* [REQUIRED WORK] Restate every record that follows, keeping it exact.

* [DATA PROVIDED]
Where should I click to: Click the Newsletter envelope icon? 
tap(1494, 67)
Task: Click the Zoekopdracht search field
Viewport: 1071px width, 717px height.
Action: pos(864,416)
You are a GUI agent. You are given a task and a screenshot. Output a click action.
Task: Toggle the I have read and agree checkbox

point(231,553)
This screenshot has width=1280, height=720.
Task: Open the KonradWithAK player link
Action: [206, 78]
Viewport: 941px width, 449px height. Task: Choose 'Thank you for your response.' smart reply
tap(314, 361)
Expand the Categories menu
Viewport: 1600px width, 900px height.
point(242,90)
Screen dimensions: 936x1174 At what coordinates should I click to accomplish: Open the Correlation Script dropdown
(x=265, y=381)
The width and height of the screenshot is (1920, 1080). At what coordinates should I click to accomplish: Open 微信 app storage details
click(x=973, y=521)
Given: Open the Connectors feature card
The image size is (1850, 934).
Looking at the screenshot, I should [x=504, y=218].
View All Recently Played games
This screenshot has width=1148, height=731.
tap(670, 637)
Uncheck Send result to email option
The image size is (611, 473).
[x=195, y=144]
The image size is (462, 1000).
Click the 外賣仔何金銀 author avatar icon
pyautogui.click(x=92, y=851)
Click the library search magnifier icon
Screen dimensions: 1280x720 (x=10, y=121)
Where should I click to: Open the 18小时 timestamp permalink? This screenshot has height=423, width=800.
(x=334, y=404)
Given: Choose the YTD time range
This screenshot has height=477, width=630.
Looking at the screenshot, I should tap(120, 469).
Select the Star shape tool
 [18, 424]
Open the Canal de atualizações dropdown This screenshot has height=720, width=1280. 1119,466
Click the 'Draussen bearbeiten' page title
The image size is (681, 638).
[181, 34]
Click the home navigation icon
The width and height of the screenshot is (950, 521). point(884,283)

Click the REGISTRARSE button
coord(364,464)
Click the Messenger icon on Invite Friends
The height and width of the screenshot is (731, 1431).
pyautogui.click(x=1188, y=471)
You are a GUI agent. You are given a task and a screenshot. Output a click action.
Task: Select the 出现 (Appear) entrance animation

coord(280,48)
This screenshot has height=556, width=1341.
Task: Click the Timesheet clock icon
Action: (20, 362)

* [SOLUTION]
Where should I click to: Click the Newsletter envelope icon? 
tap(1494, 67)
Task: Click the Zoekopdracht search field
Viewport: 1071px width, 717px height.
Action: pos(864,416)
You are a GUI agent. You are given a task and a screenshot. Output a click action.
Task: Toggle the I have read and agree checkbox

point(231,553)
This screenshot has width=1280, height=720.
Task: Open the KonradWithAK player link
Action: [206, 78]
Viewport: 941px width, 449px height. Task: Choose 'Thank you for your response.' smart reply
tap(314, 361)
Expand the Categories menu
Viewport: 1600px width, 900px height.
point(242,90)
Screen dimensions: 936x1174 At what coordinates should I click to accomplish: Open the Correlation Script dropdown
(x=265, y=381)
The width and height of the screenshot is (1920, 1080). At what coordinates should I click to accomplish: Open 微信 app storage details
click(x=973, y=521)
Given: Open the Connectors feature card
The image size is (1850, 934).
Looking at the screenshot, I should [x=504, y=218].
View All Recently Played games
This screenshot has width=1148, height=731.
tap(670, 637)
Uncheck Send result to email option
The image size is (611, 473).
[x=195, y=144]
The image size is (462, 1000).
Click the 外賣仔何金銀 author avatar icon
pyautogui.click(x=92, y=851)
Click the library search magnifier icon
Screen dimensions: 1280x720 (x=10, y=121)
Where should I click to: Open the 18小时 timestamp permalink? This screenshot has height=423, width=800.
(x=334, y=404)
Given: Choose the YTD time range
This screenshot has height=477, width=630.
Looking at the screenshot, I should tap(120, 469).
Select the Star shape tool
 [18, 424]
Open the Canal de atualizações dropdown This screenshot has height=720, width=1280. 1119,466
Click the 'Draussen bearbeiten' page title
The image size is (681, 638).
[181, 34]
Click the home navigation icon
The width and height of the screenshot is (950, 521). point(884,283)

Click the REGISTRARSE button
coord(364,464)
Click the Messenger icon on Invite Friends
The height and width of the screenshot is (731, 1431).
pyautogui.click(x=1188, y=471)
You are a GUI agent. You are given a task and a screenshot. Output a click action.
Task: Select the 出现 (Appear) entrance animation

coord(280,48)
This screenshot has height=556, width=1341.
Task: Click the Timesheet clock icon
Action: (20, 362)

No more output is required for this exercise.